• _WHAT TO DO_
Rewrite the data from the line with "Screen dimensions: 754x600" through the end, replacing "Read More" with "Learn More" and leaving everything else unchanged.

• _LISTED RECORDS_
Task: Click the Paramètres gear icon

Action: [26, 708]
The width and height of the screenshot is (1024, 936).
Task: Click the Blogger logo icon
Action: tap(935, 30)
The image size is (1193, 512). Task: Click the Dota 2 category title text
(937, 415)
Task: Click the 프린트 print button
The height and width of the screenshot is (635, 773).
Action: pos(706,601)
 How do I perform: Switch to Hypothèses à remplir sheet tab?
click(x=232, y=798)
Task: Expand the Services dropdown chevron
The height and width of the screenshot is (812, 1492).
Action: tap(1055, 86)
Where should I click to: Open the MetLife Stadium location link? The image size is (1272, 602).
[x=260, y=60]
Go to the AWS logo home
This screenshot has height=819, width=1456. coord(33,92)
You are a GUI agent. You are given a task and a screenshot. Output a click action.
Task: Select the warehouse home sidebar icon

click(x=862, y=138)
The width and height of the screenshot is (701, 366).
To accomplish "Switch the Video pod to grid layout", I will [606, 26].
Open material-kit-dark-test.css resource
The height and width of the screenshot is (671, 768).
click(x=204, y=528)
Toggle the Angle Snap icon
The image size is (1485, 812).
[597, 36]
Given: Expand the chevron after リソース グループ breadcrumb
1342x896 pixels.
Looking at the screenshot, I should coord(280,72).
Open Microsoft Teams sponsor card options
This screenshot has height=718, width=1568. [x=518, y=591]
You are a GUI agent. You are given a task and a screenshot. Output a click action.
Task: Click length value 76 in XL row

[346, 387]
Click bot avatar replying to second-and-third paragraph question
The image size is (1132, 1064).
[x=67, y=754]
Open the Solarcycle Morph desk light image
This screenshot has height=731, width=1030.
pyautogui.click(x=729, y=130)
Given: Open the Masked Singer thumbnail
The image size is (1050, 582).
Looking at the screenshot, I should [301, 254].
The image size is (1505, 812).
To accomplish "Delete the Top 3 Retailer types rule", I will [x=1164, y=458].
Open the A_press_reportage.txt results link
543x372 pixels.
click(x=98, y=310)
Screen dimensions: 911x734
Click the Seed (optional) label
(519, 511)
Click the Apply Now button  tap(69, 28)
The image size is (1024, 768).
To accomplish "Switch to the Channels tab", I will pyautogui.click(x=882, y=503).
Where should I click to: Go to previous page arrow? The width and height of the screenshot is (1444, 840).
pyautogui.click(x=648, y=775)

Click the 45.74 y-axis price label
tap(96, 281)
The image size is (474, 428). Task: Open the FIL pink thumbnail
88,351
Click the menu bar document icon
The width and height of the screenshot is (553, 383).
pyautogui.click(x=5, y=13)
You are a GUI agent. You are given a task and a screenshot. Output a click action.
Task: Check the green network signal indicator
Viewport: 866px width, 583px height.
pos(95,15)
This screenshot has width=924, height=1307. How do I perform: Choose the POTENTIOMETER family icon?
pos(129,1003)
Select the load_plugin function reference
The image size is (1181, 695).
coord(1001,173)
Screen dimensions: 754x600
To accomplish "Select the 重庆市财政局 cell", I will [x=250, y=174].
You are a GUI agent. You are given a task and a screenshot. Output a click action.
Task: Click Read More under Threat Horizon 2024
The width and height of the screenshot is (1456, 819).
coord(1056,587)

• _EXERCISE RESULT_
Screen dimensions: 754x600
To accomplish "Select the 重庆市财政局 cell", I will [x=250, y=174].
You are a GUI agent. You are given a task and a screenshot. Output a click action.
Task: Click Learn More under Threat Horizon 2024
The width and height of the screenshot is (1456, 819).
coord(1056,587)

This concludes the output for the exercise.